Using R Parallel with other R packages - r

I am working on a very time intensive analysis using the LQMM package in R. I set the model to start running on Thursday, it is now Monday, and is still running. I am confident in the model itself (tested as a standard MLM), and I am confident in my LQMM code (have run several other very similar LQMMs with the same dataset, and they all took over a day to run). But I'd really like to figure out how to make this run faster if possible using the parallel processing capabilities of the machines I have access to (note all are Microsoft Windows based).
I have read through several tutorials on using parallel, but I have yet to find one that shows how to use the parallel package in concert with other R packages....am I over thinking this, or is it not possible?
Here is the code that I am running using the R package LQMM:
install.packages("lqmm")
library(lqmm)
g1.lqmm<-lqmm(y~x+IEP+pm+sd+IEPZ+IEP*x+IEP*pm+IEP*sd+IEP*IEPZ+x*pm+x*sd+x*IEPZ,random=~1+x+IEP+pm+sd+IEPZ, group=peers, tau=c(.1,.2,.3,.4,.5,.6,.7,.8,.9),na.action=na.omit,data=g1data)
The dataset has 122433 observations on 58 variables. All variables are z-scored or dummy coded.

The dependent libraries will need to be evaluated on all your nodes. The function clusterEvalQ is foreseen inside the parallel package for this purpose. You might also need to export some of your data to the global environments of your subnodes: For this you can use the clusterExport function. Also view this page for more info on other relevant functions that might be useful to you.
In general, to speed up your application by using multiple cores you will have to split up your problem in multiple subpieces that can be processed in parallel on different cores. To achieve this in R, you will first need to create a cluster and assign a particular number of cores to it. Next, You will have to register the cluster, export the required variables to the nodes and then evaluate the necessary libraries on each of your subnodes. The exact way that you will setup your cluster and launch the nodes will depend on the type of sublibraries and functions that you will use. As an example, your clustersetup might look like this when you choose to utilize the doParallel package (and most of the other parallelisation sublibraries/functions):
library(doParallel)
nrCores <- detectCores()
cl <- makeCluster(nrCores)
registerDoParallel(cl);
clusterExport(cl,c("g1data"),envir=environment());
clusterEvalQ(cl,library("lqmm"))
The cluster is now prepared. You can now assign subparts of the global task to each individual node in your cluster. In the general example below each node in your cluster will process subpart i of the global task. In the example we will use the foreach %dopar% functionality that is provided by the doParallel package:
The doParallel package provides a parallel backend for the
foreach/%dopar% function using the parallel package of R 2.14.0 and
later.
Subresults will automatically be added to the resultList. Finally, when all subprocesses are finished we merge the results:
resultList <- foreach(i = 1:nrCores) %dopar%
{
#process part i of your data.
}
stopCluster(cl)
#merge data..
Since your question was not specifically on how to split up your data I will let you figure out the details of this part for yourself. However, you can find a more detailed example using the doParallel package in my answer to this post.

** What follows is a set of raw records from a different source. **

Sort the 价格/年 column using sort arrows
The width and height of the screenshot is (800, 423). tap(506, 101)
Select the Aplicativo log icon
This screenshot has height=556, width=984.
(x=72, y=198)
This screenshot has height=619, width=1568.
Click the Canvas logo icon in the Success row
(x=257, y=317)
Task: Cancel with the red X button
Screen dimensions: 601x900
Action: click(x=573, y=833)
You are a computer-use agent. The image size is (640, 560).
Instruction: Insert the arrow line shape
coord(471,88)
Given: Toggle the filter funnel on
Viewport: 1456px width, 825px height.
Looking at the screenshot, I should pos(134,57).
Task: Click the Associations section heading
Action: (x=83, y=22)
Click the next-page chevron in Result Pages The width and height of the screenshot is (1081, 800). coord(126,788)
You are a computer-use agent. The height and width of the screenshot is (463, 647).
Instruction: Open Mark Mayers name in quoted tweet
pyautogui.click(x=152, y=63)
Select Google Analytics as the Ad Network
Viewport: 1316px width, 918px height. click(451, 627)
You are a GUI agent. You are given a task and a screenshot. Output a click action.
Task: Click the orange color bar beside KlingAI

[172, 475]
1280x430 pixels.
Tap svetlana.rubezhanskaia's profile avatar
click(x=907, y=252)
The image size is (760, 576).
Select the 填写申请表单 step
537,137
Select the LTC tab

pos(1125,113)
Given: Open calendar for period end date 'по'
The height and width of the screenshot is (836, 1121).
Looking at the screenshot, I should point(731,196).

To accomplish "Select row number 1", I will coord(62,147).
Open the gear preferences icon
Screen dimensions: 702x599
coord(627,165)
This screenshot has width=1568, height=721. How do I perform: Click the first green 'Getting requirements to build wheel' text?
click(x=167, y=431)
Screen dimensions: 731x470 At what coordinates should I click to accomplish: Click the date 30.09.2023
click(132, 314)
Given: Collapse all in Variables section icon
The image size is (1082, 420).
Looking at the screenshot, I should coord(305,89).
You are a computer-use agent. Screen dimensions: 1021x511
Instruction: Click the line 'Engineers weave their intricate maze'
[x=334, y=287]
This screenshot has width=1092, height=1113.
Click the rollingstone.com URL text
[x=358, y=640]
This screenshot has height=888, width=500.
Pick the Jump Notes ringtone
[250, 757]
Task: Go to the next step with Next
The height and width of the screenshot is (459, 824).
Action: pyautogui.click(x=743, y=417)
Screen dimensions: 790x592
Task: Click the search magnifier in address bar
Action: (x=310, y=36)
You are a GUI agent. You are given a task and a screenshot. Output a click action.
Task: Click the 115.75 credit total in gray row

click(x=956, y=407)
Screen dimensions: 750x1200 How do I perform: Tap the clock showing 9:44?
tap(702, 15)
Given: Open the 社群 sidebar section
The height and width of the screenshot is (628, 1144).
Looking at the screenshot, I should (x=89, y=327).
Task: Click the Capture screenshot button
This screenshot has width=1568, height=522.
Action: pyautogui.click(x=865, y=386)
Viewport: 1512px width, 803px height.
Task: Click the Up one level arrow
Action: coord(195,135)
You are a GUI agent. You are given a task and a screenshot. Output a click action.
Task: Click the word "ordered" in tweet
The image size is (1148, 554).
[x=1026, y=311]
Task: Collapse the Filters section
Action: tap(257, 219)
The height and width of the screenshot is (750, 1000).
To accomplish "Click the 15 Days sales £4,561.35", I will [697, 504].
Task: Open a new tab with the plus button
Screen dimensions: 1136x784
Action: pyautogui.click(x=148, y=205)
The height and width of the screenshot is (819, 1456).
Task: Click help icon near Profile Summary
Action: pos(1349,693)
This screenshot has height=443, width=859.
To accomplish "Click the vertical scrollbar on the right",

It sounds like you want to use parallel computing to make a single call of the lqmm function execute more quickly. To do that, you either have to:
Split the one call of lqmm into multiple function calls;
Parallelize a loop inside lqmm.
Some functions can be split up into multiple smaller pieces by specifying a smaller iteration value. Examples include parallelizing randomForest over the ntree argument, or parallelizing kmeans over the nstart argument. Another common case is to split the input data into smaller pieces, operate on the pieces in parallel, and then combine the results. That is often done when the input data is a data frame or a matrix.
But many times in order to parallelize a function you have to modify it. It may actually be easier because you may not have to figure out how to split up the problem and combine the partial results. You may only need to convert an lapply call into a parallel lapply, or convert a for loop into a foreach loop. However, it's often time consuming to understand the code. It's also a good idea to profile the code so that your parallelization really speeds up the function call.
I suggest that you download the source distribution of the lqmm package and start reading the code. Try to understand it's structure and get an idea which loops could be executed in parallel. If you're lucky, you might figure out a way to split one call into multiple calls, but otherwise you'll have to rebuild a modified version of the package on your machine.

Related

Executing parallel function calls in R

Currently I am using foreach loop in R to run parallel function calls on multiple cores of the same machine, and the code looks something like this:
result=foreach(i=1:length(list_of_dataframes))
{
temp=some_function(list_of_dataframes[[i]])
return(temp)
}
In this list_of_dataframes each data frame is for one product and has different number of columns, some_function is a function that does modelling task on each of the data frame. There are multiple function calls inside this function, some do data wrangling, others perform some sort of variable selection and so on. The result is a list of lists with each sub-list being a list of 3 data frames.For now, I have hardly 500 products and I am using a 32GB machine with 12 cores to perform this task in parallel using doparallel and foreach. My first question is - how do I scale this up,say when I have 500000 products and which framework should be ideal for this? My second question is- Can I use sparkR for this? Is spark meant to perform tasks like these? Would sparkR.lapply() be a good thing to use? I have read that it should be used as a last resort.
I am very new to all this parallel stuff, any help or suggestions would be of great help.Thanks in advance.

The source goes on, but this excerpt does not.